WORK TASK:
Restate, word for word, the run of lines that starts at the line containing "Given: Select the Audio music note icon" and ends with the final line of the listing. Leave pictures out.
Segment Open
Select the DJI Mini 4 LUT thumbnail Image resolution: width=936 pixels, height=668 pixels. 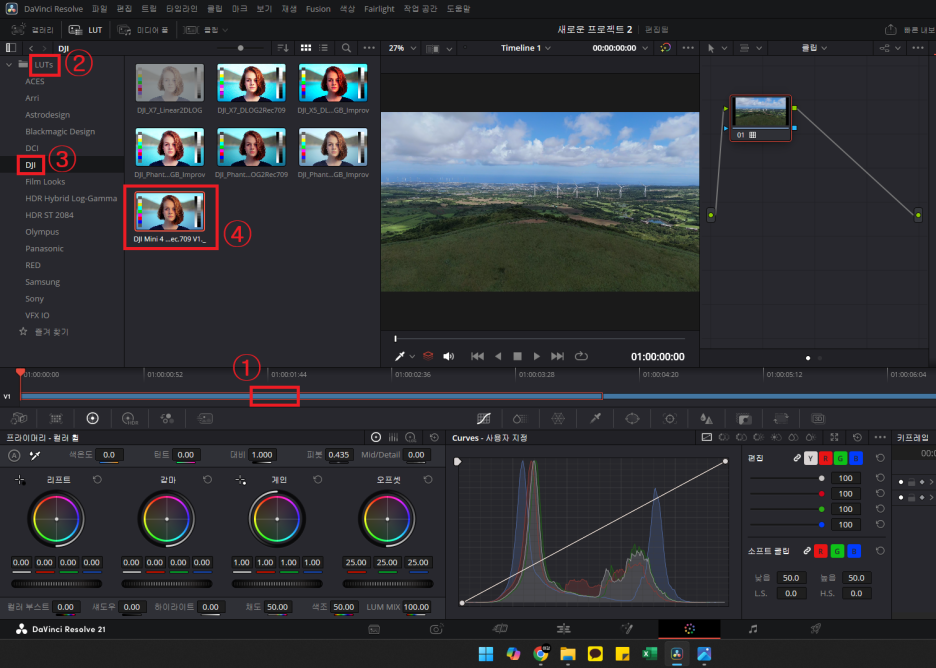pos(170,211)
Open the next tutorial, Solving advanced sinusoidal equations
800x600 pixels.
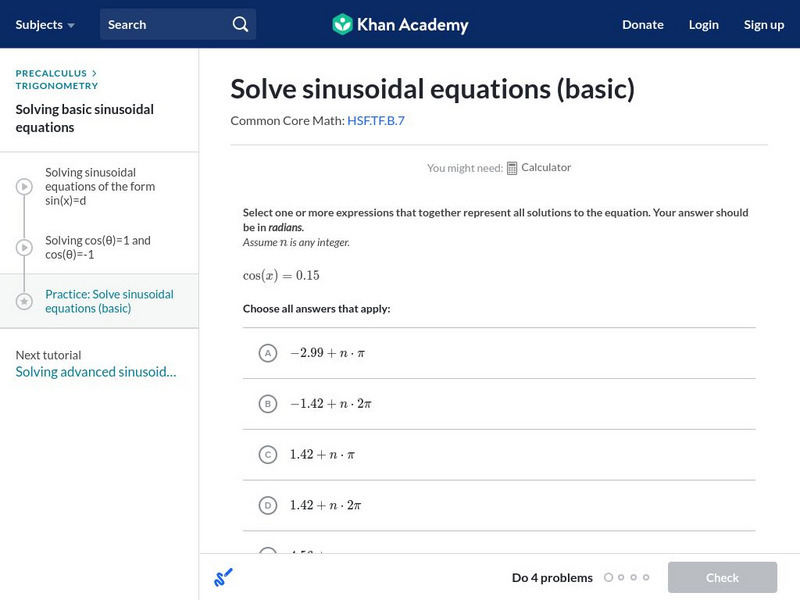pos(96,372)
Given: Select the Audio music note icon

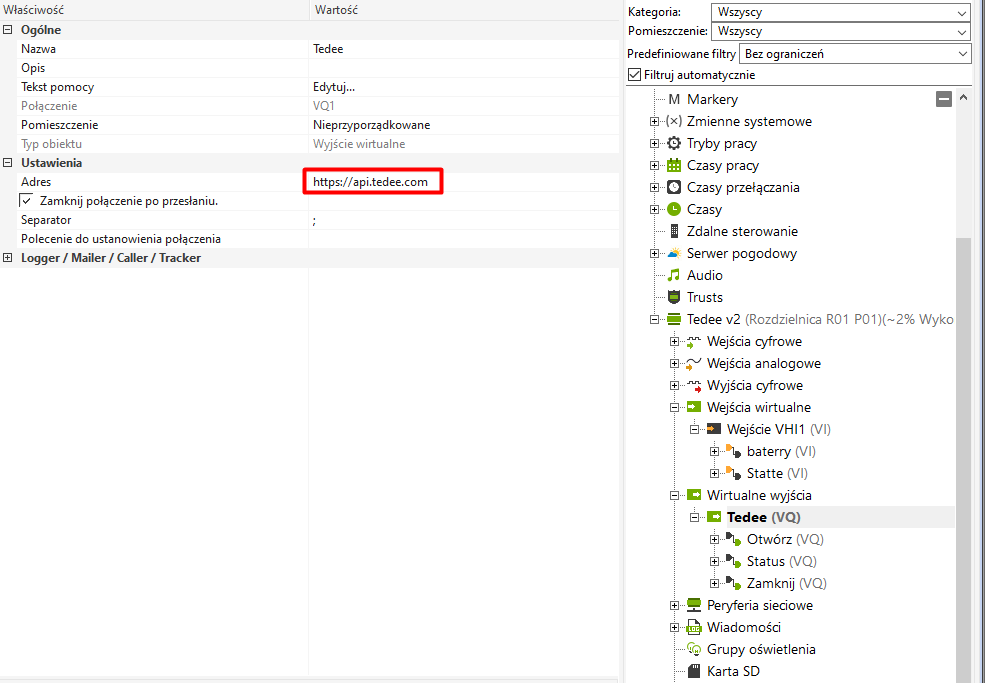Looking at the screenshot, I should pyautogui.click(x=674, y=275).
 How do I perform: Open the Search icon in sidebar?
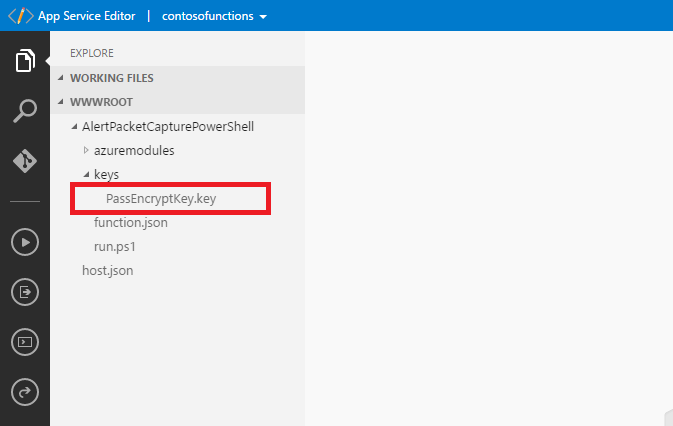25,111
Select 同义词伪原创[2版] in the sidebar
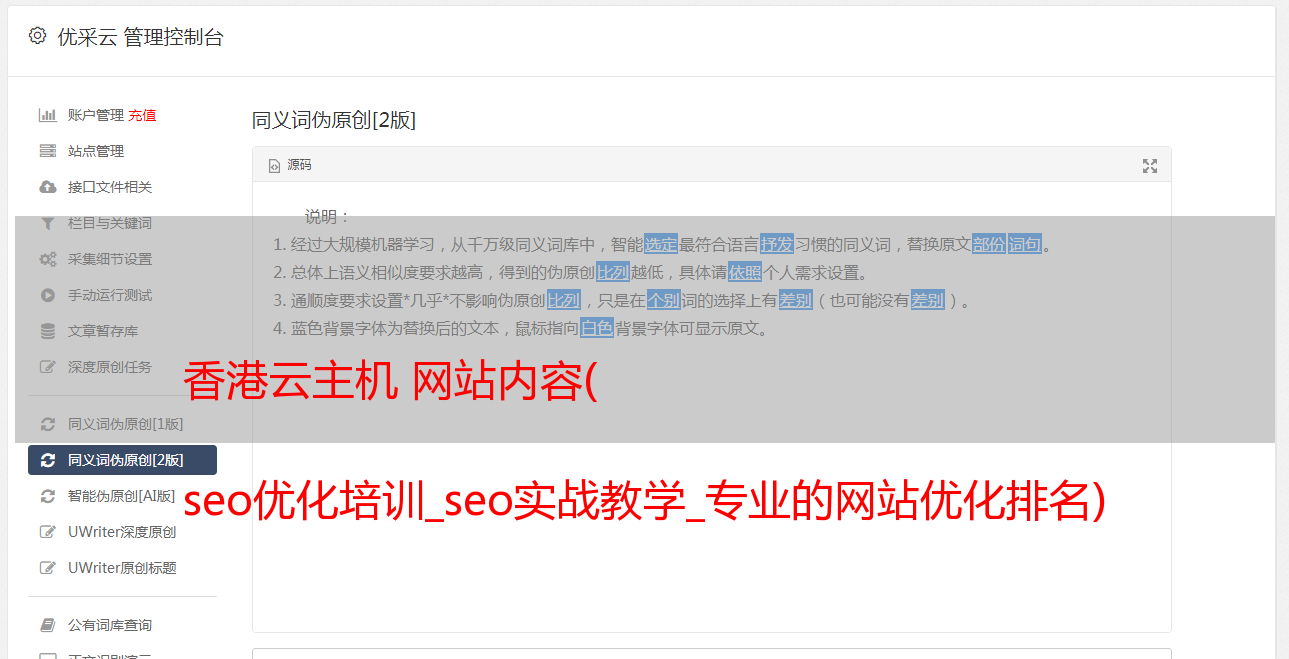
Segment Closed
RESPONSE BELOW:
Given: Select the Audio music note icon

Looking at the screenshot, I should pyautogui.click(x=674, y=275).
 How do I perform: Open the Search icon in sidebar?
25,111
Select 同义词伪原创[2版] in the sidebar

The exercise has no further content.